Direbbero i latini: mens sana in corpore sano. D’altra parte, bisognerebbe svincolarsi dal definire le persone sulla base di una diagnosi, stigmatizzandole e inducendole a vergognarsi; avere mal di testa non implica l’essere una persona da evitare, soffrire d’ansia non implica l’essere sbagliati. Lo psicologo non si occupa solo di curare disturbi, il suo lavoro non richiede necessariamente anni per portare benefici; si occupa anche di trovare uno spiraglio di luce quando il mondo sembra buio (troppo per trovare una soluzione), di far emergere le risorse che sono assopite e quasi dimenticate.

Concludo con la speranza che le persone capiscano che tutti combattiamo con un “Mostro”, quasi paragonabile al classico mostro che da piccoli ci spaventava e viveva sotto il letto; la soluzione, per quanto banale ma efficace, era chiedere aiuto a un genitore per guardare insieme sotto al letto.

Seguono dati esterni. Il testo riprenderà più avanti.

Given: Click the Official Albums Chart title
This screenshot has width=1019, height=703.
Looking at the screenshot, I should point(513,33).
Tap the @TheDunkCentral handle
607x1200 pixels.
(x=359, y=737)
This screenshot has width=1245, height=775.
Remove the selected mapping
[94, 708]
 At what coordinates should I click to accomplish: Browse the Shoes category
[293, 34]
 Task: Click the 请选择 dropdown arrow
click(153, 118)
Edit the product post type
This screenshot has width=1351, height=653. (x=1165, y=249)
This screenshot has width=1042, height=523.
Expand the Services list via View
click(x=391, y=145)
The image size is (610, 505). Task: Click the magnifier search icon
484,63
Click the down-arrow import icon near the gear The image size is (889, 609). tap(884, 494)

Al giorno d’oggi ci sono sempre meno mostri sotto al letto e sempre più mostri che affliggono il benessere mentale delle persone che spesso portano a comportamenti estremi, e penso sia utile tornare a essere bambini e chiedere aiuto a qualcuno di competente per guardare in faccia questi mostri, perché solo guardando in faccia le proprie paure, si può crescere e diventare realmente adulti, ma soprattutto stare bene.